• Text provided:
BEGIN
Cleveland, USA - As Ohio prepares to vote on Tuesday for the candidates it would like to see running for the US presidency, Matthew Wells talks to Muslims in Cleveland who are impressed by Barack Obama.
A large majority of Muslim-Americans voted for George W Bush on the road to the White House eight years ago.
But now their support seems to be coalescing around an African-American senator, whose first name derives from the Arabic word for blessing.
Among them are the 60,000 Muslims of the economically depressed Cleveland area.
They are mostly middle-class naturalised citizens, disappointed with the Bush administration's record and with a powerful sense that their religion has been misrepresented in the years since 9/11.
The city boasts Ohio's largest mosque, a building that until a few years ago was a Christian church, complete with a wooden spire, but is now attached to the Shiite Unity Center.
A group of men, led by the centre's president, Faud Hamed, spoke to BBC News after evening prayers.
"Republicans think there are more votes from other sources, so they forget and ignore," said Mohammad Assar, a placard-carrying Bush supporter in the past.
END
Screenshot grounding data
BEGIN
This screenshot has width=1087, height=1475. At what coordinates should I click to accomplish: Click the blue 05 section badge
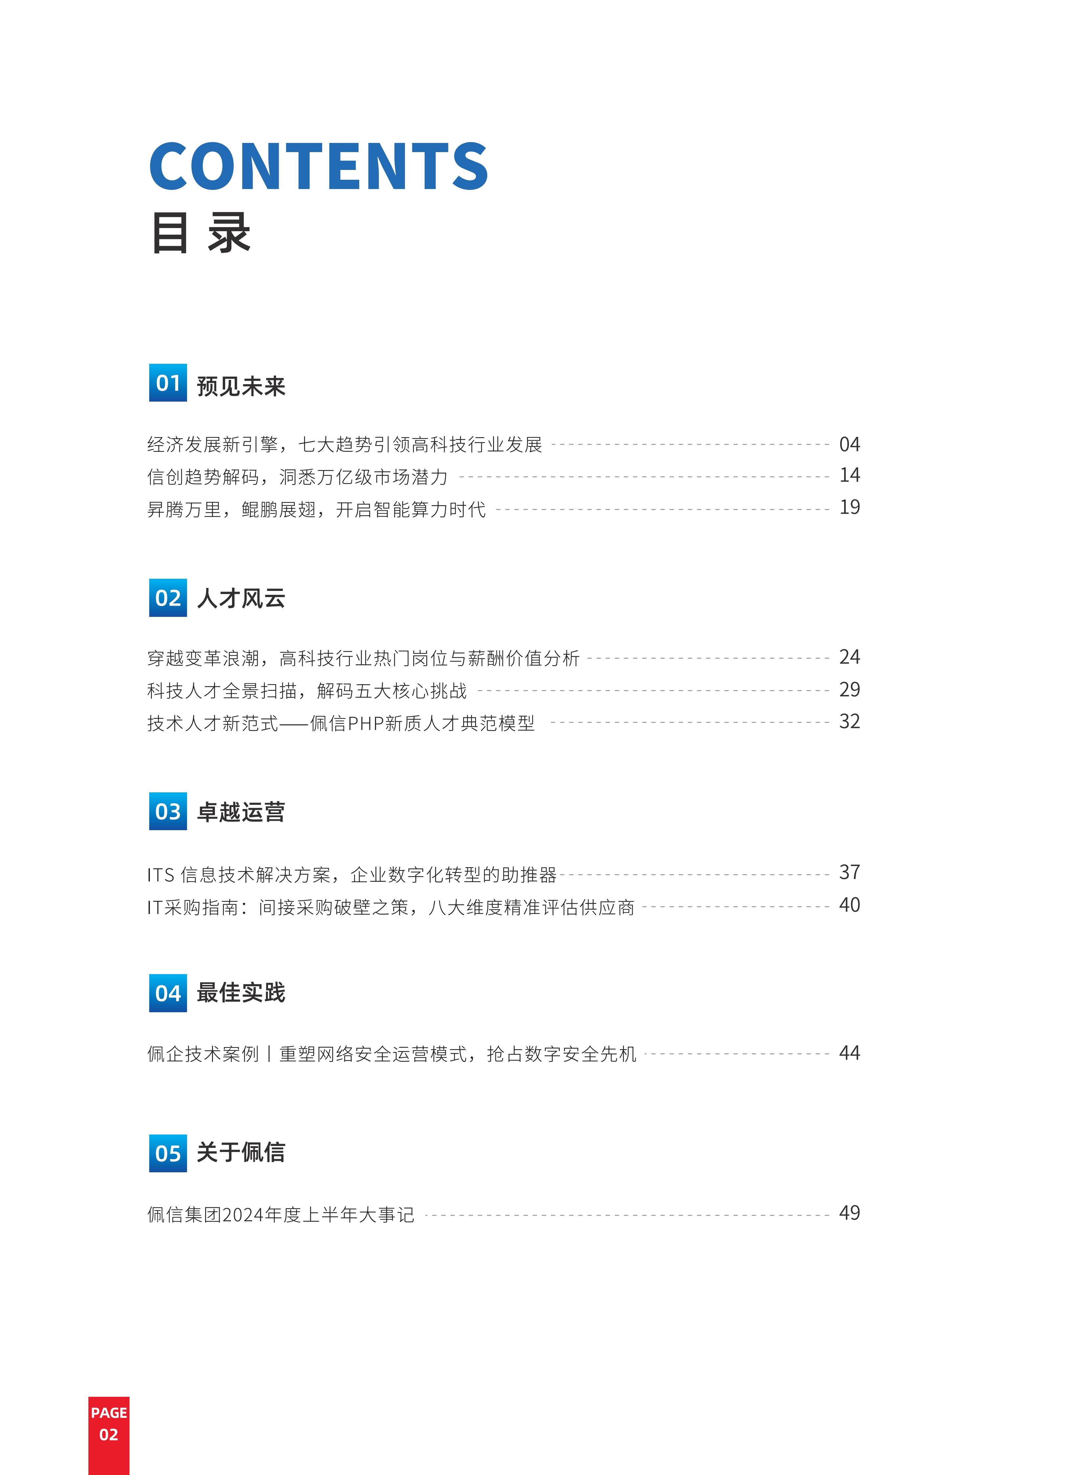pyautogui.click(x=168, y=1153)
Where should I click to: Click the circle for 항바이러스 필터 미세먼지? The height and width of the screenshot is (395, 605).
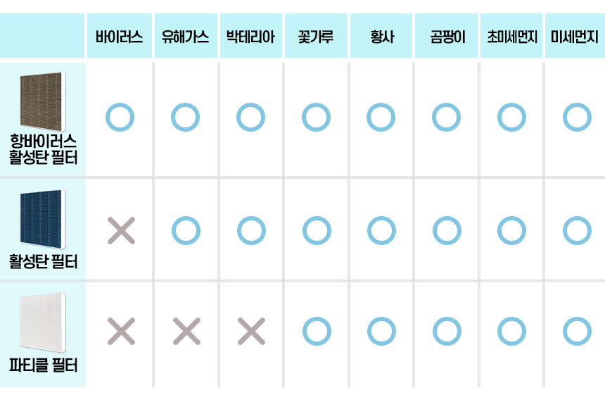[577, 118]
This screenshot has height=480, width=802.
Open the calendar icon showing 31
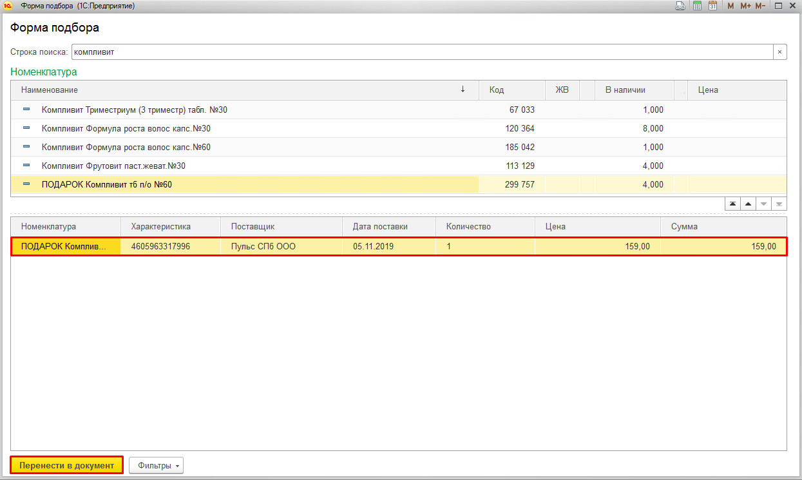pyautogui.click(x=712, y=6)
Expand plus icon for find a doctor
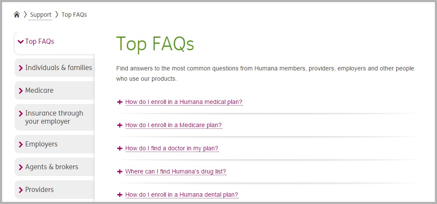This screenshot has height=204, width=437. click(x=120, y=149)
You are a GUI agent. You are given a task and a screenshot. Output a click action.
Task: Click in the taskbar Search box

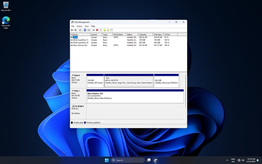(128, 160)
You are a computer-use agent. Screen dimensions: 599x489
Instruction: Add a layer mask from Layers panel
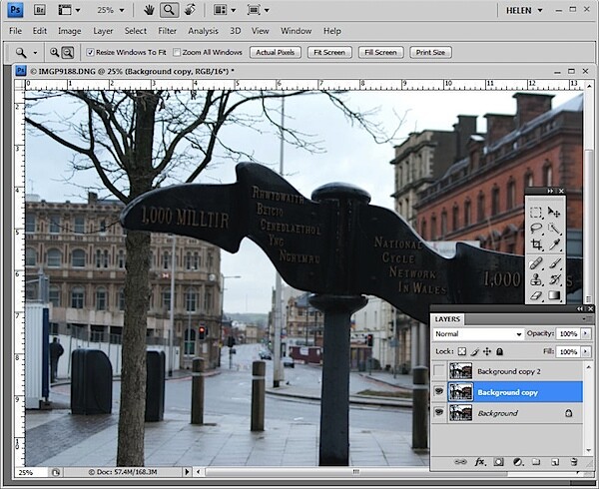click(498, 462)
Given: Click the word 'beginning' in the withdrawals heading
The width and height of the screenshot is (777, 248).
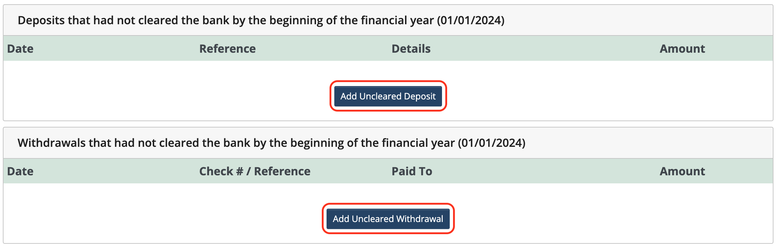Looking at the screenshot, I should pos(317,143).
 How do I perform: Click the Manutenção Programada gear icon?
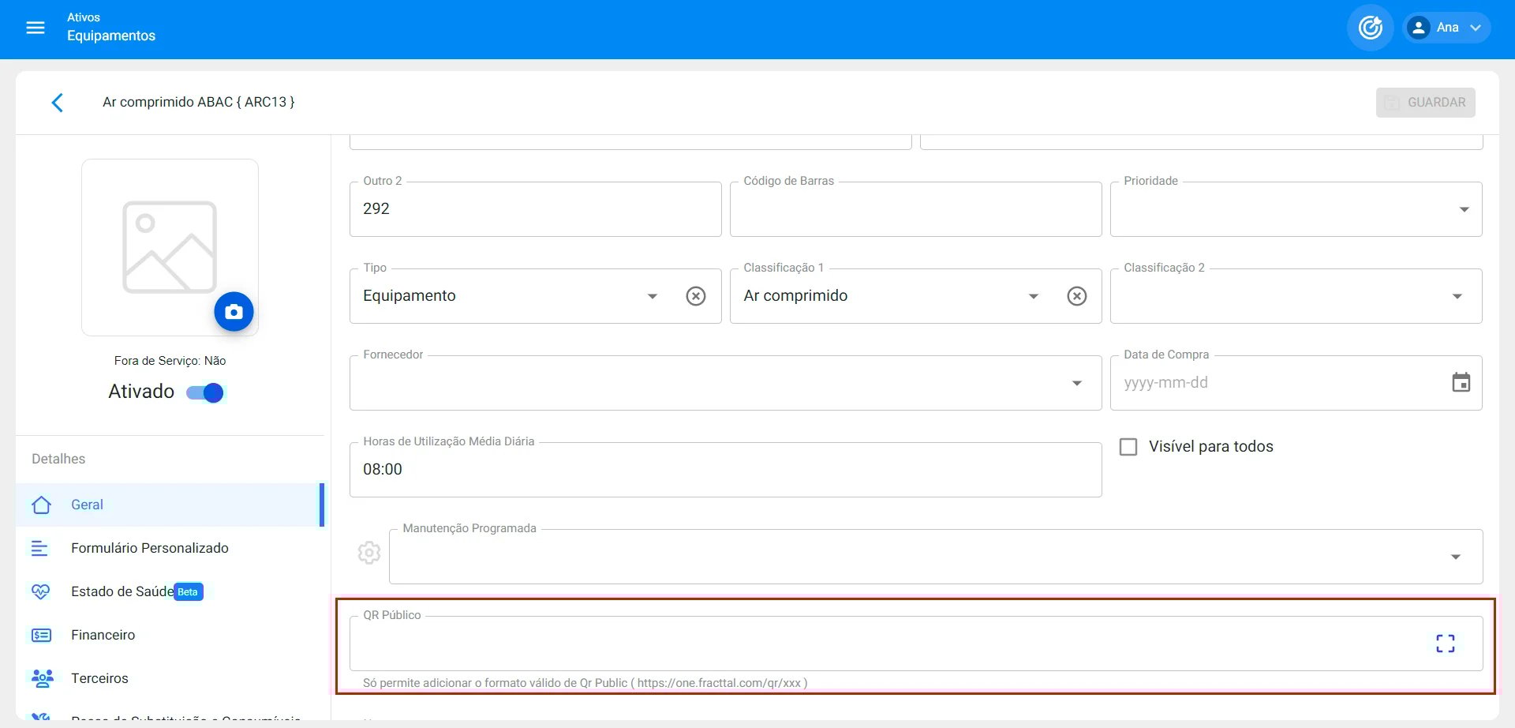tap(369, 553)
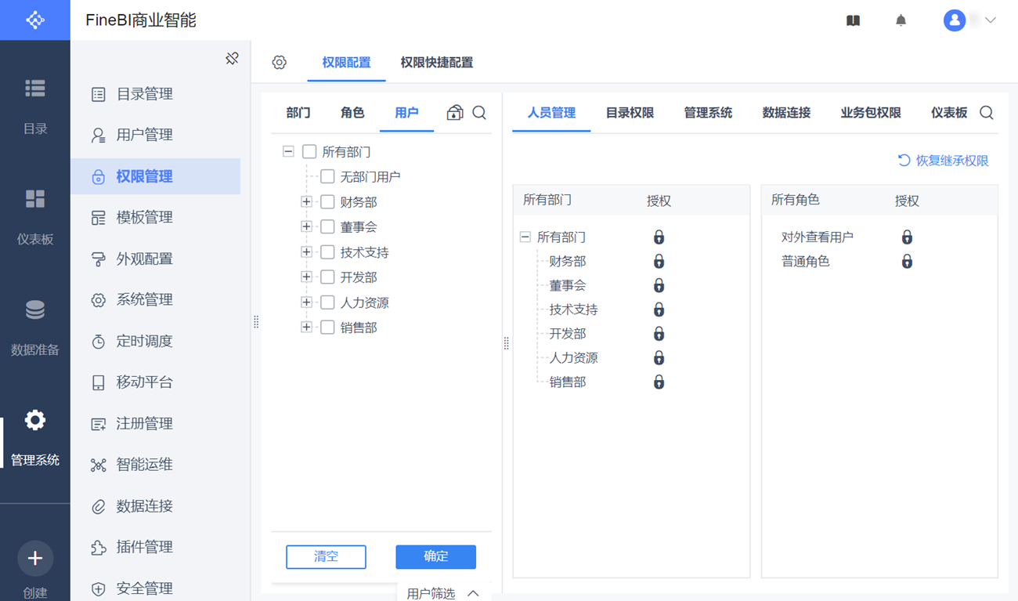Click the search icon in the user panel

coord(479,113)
END
• About this task:
Return the article about Cleveland's Muslim voters word for word, from its first line to its last.

• Task solution:
Cleveland, USA - As Ohio prepares to vote on Tuesday for the candidates it would like to see running for the US presidency, Matthew Wells talks to Muslims in Cleveland who are impressed by Barack Obama.
A large majority of Muslim-Americans voted for George W Bush on the road to the White House eight years ago.
But now their support seems to be coalescing around an African-American senator, whose first name derives from the Arabic word for blessing.
Among them are the 60,000 Muslims of the economically depressed Cleveland area.
They are mostly middle-class naturalised citizens, disappointed with the Bush administration's record and with a powerful sense that their religion has been misrepresented in the years since 9/11.
The city boasts Ohio's largest mosque, a building that until a few years ago was a Christian church, complete with a wooden spire, but is now attached to the Shiite Unity Center.
A group of men, led by the centre's president, Faud Hamed, spoke to BBC News after evening prayers.
"Republicans think there are more votes from other sources, so they forget and ignore," said Mohammad Assar, a placard-carrying Bush supporter in the past.